SPDR S&P 500 ETF Trust stock climbed roughly 0.6% in pre-open trading following an announcement from U.S. Central Command that it had completed its most recent strikes on Iranian military targets. Market participants read the action as a signal that the latest episode of escalation might have concluded, opening the door for a potential return to diplomatic engagement. Futures on U.S. equities moved higher after the strikes, helping set the stage for a rebound from the prior session's sell-off as investors took the quickly finished operation as a sign the conflict could soon de-escalate.
The pre-market uptick occurred even as Iran declared the Strait of Hormuz closed to all vessels in retaliation, a development that preserved elevated risk sentiment across markets. The conflict-related headlines were only one influence on trading. Investors also digested May inflation data that came in slightly below forecasts, and corporate news that had pressured sentiment the previous day.
May's consumer price index showed headline inflation rising 0.5% month-over-month and core CPI increasing 0.2% for the month.

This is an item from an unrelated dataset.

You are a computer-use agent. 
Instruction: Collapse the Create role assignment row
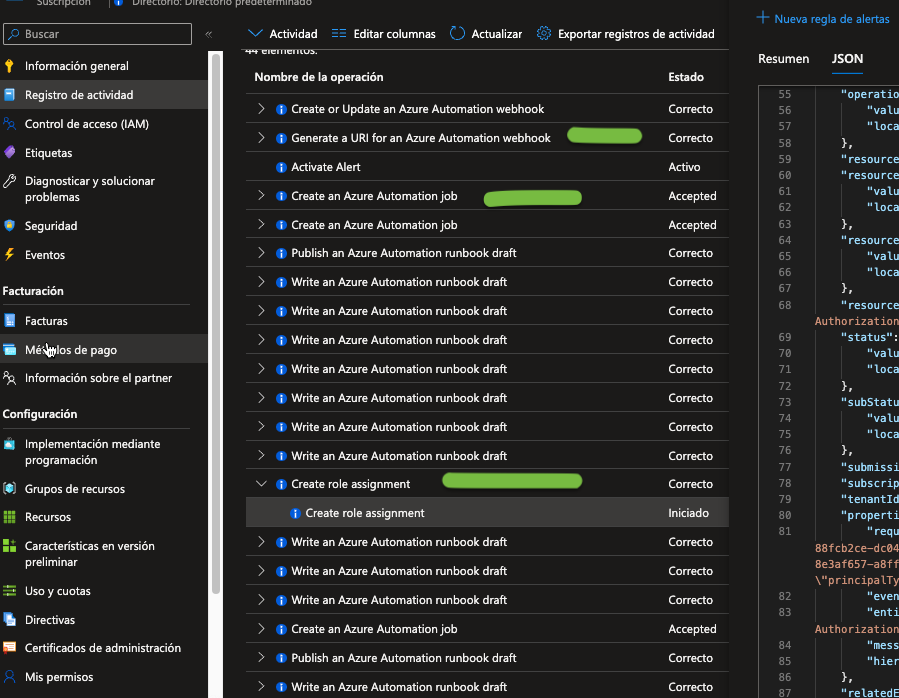tap(262, 484)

Consensus expectations had been set at 0.5% for headline CPI and 0.3% for core, making the print a modest undershoot on the core metric. Market participants treated the softer-than-feared reading as reinforcing the view that the Federal Reserve is likely to hold rates steady for the near term.

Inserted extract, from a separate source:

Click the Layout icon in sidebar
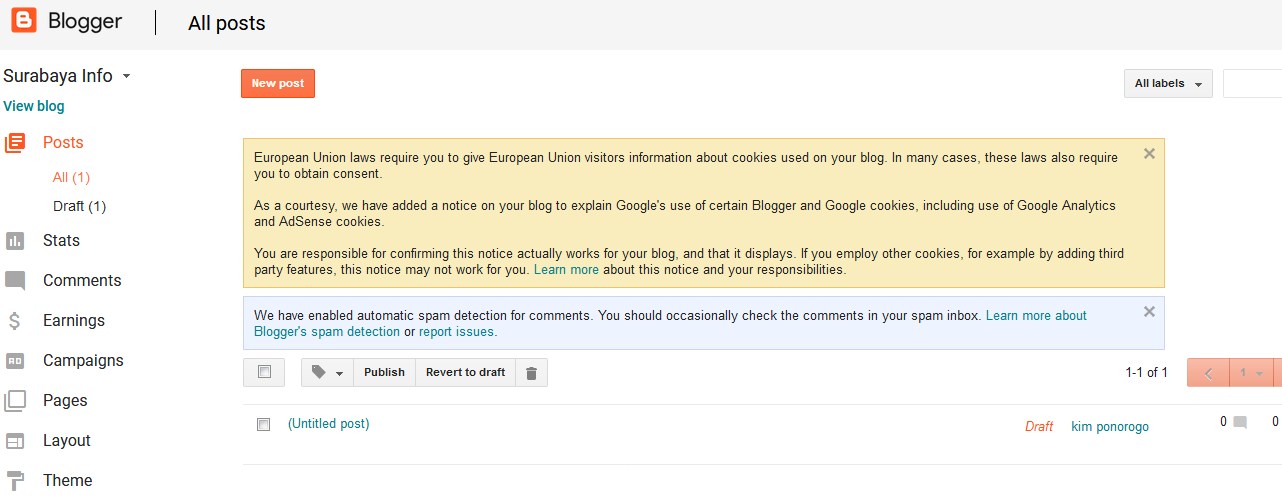The height and width of the screenshot is (500, 1282). [x=15, y=441]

Corporate developments also influenced market positioning. Oracle shares fell by more than 10% in extended trading after the company disclosed plans to raise approximately $20 billion via a mix of equity and debt offerings to support its artificial intelligence expansion. That announcement had been a material headwind to the market during the prior session and was still being absorbed by investors.
The prior regular session had proved broadly punitive for U.S. equities. The Dow Jones Industrial Average dropped 1.9%, the S&P 500 declined 1.6%, and the Nasdaq Composite fell 2.0%. Eight of the 11 S&P sectors finished the day lower, with industrials, materials, and technology suffering the largest losses. The sell-off extended a sequence of weakening sentiment that had been driven by renewed Iran tensions, inflation running above 4%, and a separate pullback in semiconductor stocks.
Looking ahead, attention is turning to the Federal Open Market Committee meeting on June 16-17, which will mark the debut of new Fed Chair Kevin Warsh. Futures markets have shifted toward pricing the possibility of rate hikes in 2026 rather than cuts, adding another source of market sensitivity for major equity benchmarks such as SPY.
Taken together, the early pre-market recovery in SPY resembles a classic relief trade. A rapid, limited military operation that the market perceived as a potential de-escalation catalyst, coupled with a CPI print that did not worsen the interest rate outlook, encouraged buyers to step back into a market that had been deeply oversold. Still, the roughly 0.6% pre-market advance leaves SPY well under its 52-week high of $760.40, highlighting that significant uncertainty remains unresolved.
Investors face a mix of geopolitical and policy-driven variables that could shape near-term price action across sectors. While the pre-market gain offered a respite, transportation, industrials, materials, and technology sectors remain exposed to the broader risk environment created by Middle East developments, inflation trends, and central bank policy expectations.